The Spark

the Voice of
The Communist League of Revolutionary Workers–Internationalist

“The emancipation of the working class will only be achieved by the working class itself.”
— Karl Marx

Prosecutor Firings:
A Political Game

Apr 2, 2007

Congressional Democrats are investigating the firing of eight federal prosecutors by the Justice Department.

They say the prosecutors were fired because they were either investigating Republicans for corruption or refused to investigate Democrats before the last elections. They are pressuring Bush to remove Attorney General Alberto Gonzales. They are threatening to issue subpoenas to Karl Rove and former White House counsel Harriet Miers.

These fired federal prosecutors are being held up as fighters against corruption, because they carried out a couple of high profile investigations and trials.

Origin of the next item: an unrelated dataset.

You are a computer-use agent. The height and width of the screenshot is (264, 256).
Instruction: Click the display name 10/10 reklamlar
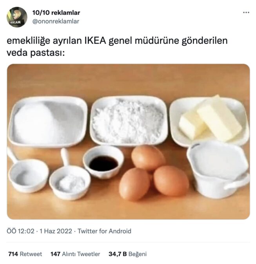click(x=56, y=13)
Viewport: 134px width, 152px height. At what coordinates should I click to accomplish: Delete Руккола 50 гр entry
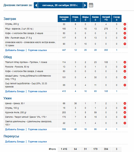tap(125, 67)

But what federal prosecutors normally do is prosecute small-time drug dealers, never touching the really big time operators. They don’t touch the big-time traffickers, businessmen, banks, and real estate operators who make the big money. Or they go after immigrants by claiming they don’t have required documents, thereby paving the way for businesses to virtually enslave their workforces. Or they attack ordinary people in some other way.

As for corrupt politicians and officials, just about the only time they go after one of them is when they have already been exposed in the news media. This is why one of these prosecutors went after former congressman Duke Cunningham.

In fact, the only reason the Democrats are making a big deal about the fired prosecutors is because it is a way of avoiding a confrontation with the Republicans over something of substance. It’s a way of covering up for the fact that the Democrats have not proposed to repeal one single Bush tax cut to the wealthy and big corporations, not to speak of stopping the war in Iraq, among other things.

This latest scandal is just a political game in which Democrats and Republicans try to position themselves for the coming elections.